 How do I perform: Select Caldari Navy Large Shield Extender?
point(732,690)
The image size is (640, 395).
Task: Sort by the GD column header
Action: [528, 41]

• _Problem requirements_
Retype the records in full. Keep every line identical to the original.

• _Solution_
 How do I perform: Select Caldari Navy Large Shield Extender?
point(732,690)
The image size is (640, 395).
Task: Sort by the GD column header
Action: [528, 41]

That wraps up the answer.